If we are interested in the distance between each point \(x_i\) and vector \(\mu_j\) we just calculate the 2-norm of the array dX
along its column dimension; we do this because the difference \(x_i - \mu_j\) is stored in each row of dX
, and we’d have to move across its columns in order to sum the squared values of the elements of \(x_i - \mu_j\). The code that does this is:
distance = np.linalg.norm(dX, axis=2)
We didn’t specify the 2-norm in the previous function, because this norm is a default parameter. For a different norm, we would have to include the parameter ord
; for example, ord=1
or ord=inf
.
Since we calculated the norm across the column dimension of dX
, this dimension will vanish and the new array will keep the shape of the remaining dimensions, this is \((m, n)\); therefore, the array distance
will have \(m\) rows and \(n\) columns. The resulting distance between the vectors \(x_i\) and \(\mu_j\) is stored in the ijth position of the distance
array.
K-Means Clustering Example
Let’s implement the k-means clustering algorithm using broadcasting. K-means clustering partitions a data set into \(k\) sets and assigns each sample of the set to the cluster with the nearest center, or mean value.

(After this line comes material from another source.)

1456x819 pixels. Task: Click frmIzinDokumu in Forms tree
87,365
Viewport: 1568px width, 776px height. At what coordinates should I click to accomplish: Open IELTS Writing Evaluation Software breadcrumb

The first step in the algorithm is to decide how many clusters we’ll use to gather the data; after that, we initialize the algorithm with cluster centers randomly selected from points of the data set. At each iteration of the algorithm we calculate the distance of each point to the centers and assign the points to the cluster with the nearest center. We calculate new centers for these clusters and replace the old centers. We stop the iterations after the norm of the difference between the new and old cluster centers fall below a given threshold.
An implementation of the K-means clustering algorithm is shown below. The first 4 lines of code are used to set the seed of the random number generator and build the data set; we will generate data around 3 points, and will select the number of clusters \(k\) to be 3, although we could use any value for \(k\).

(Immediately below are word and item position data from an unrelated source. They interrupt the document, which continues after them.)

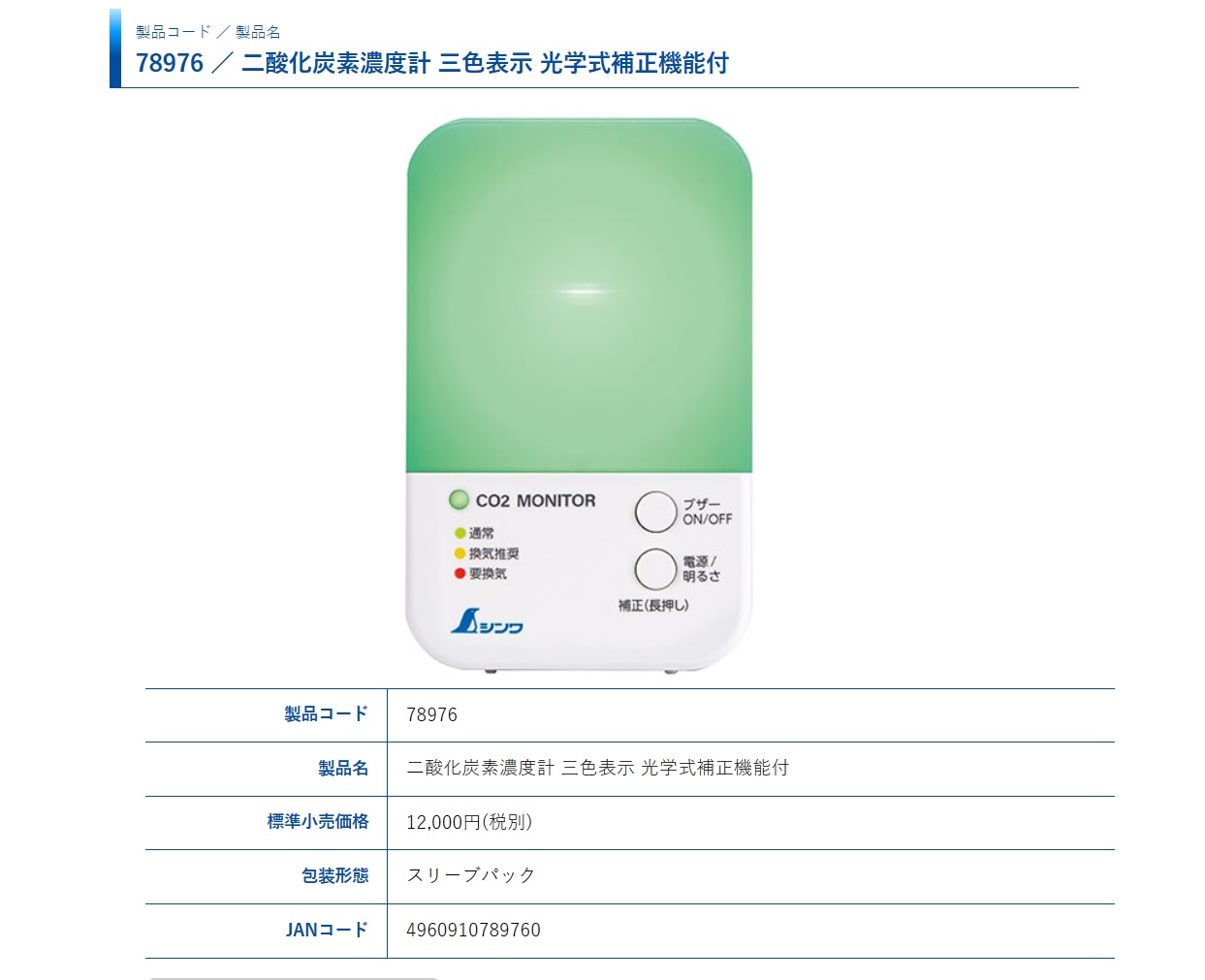Click the 標準小売価格 row header
Viewport: 1205px width, 980px height.
(318, 822)
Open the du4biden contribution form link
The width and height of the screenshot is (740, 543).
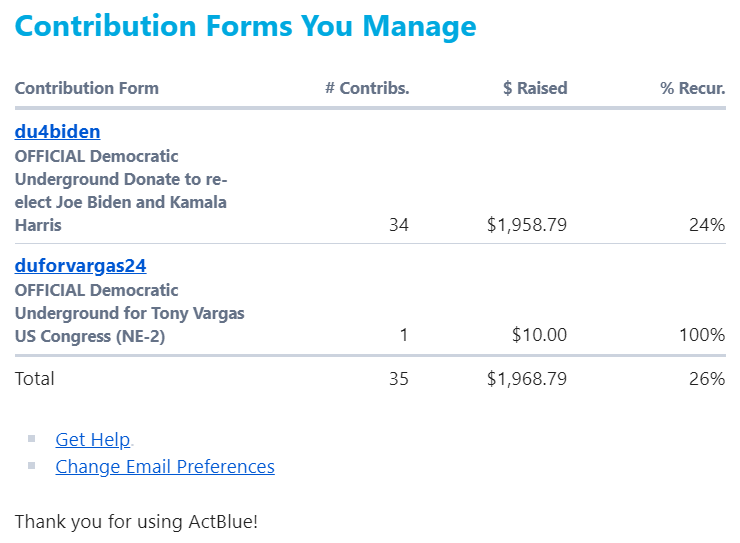tap(57, 132)
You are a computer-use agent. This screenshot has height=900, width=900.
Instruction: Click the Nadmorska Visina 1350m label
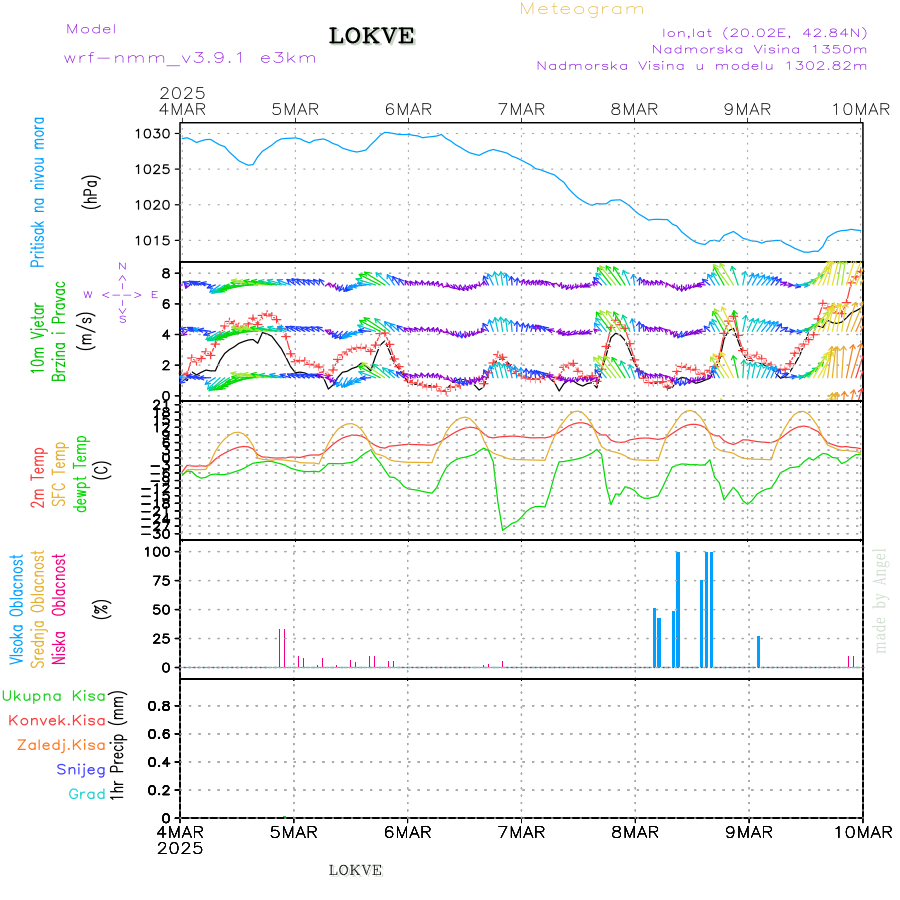tap(759, 48)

The only for-loop in the algorithm is used to assign the points to their nearest clusters and update the center of these clusters. The rest of the code is just array operations to center the data, calculate the distance of the data points to the cluster centers, and finding the nearest center to each point. I wrote the shape resulting after each operation at the end of each line in order to keep track of the shapes, and keep a mental image of how the arrays are changing.
import numpy as np
# Create data set of 15 random samples around (-3, 3), (0, 0), (3, 3)
np.random.seed(1)
points = np.array([[-3, -3], [0, 0], [3, 3]])
X = points[:, None, :] + np.reshape(0.7071*np.random.randn(100*3*2), (3, 100, 2))

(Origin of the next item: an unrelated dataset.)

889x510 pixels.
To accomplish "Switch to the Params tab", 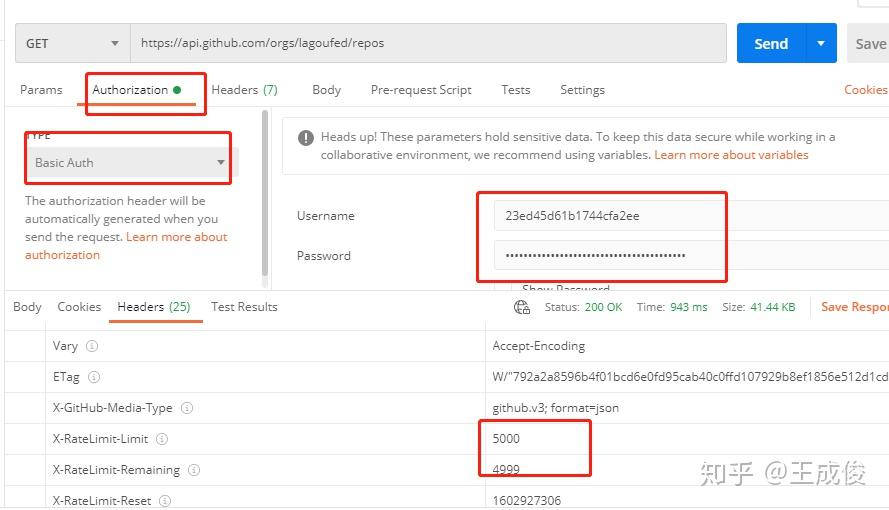I will 41,90.
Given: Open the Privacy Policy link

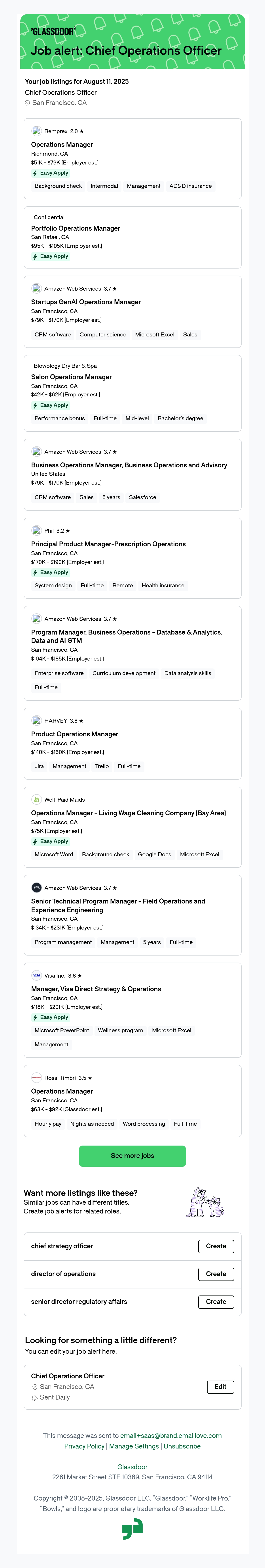Looking at the screenshot, I should (x=84, y=1446).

X = np.reshape(X, (300, 2)) # Shape: (300, 2)
# Select random initial set of 3 centers from the original data set
k = 3 # Number of clusters
M = X[np.random.choice(X.shape[0], k, replace=False), :] # Shape(3, 2)
init_M = M.copy() # Save initial centers
# K-Mean Clustering Algorithm
center_difference = 1
while center_difference > 0.001:
dX = X - M[:, None, :] # Center matrix X around vectors in M. Shape: (3, 300, 2)
distance = np.linalg.norm(dX, axis=2) # Calculate distance between points and centers. Shape: (3, 300)
id_vals = np.argmin(distance, axis=0) # Get index value of nearest centers. Shape: (300, )
old_M = M.copy()
for i in range(M.shape[0]):
M[i, :] = np.mean(X[id_vals == i, :], axis=0) # Assign points to clusters and calculate new centers
center_difference = np.linalg.norm(M - old_M) # Difference between the new and previous centers
The figure below shows the data set used to train the algorithm, as well as the points used as initial centers of the clusters. We can clearly see there are 3 clusters roughly centered around the points \((-3, -3)\), \((0, 0)\) and \((3, 3)\).
In the following plot we see the clustering results after the algorithm has converged. The resulting centers are very closed to the values we visually estimated.
Conclusion
Broadcasting is a powerful tool to simplify and expedite array computations in Python. I hope the explanation I presented here helps you understand how to reshape arrays to perform broadcasting operations. My final advice is that you try to visualize what’s going on whenever possible, and keep track of the shapes you’re obtaining; doing that will make broadcasting much easier for you. Happy coding and thank you for reading!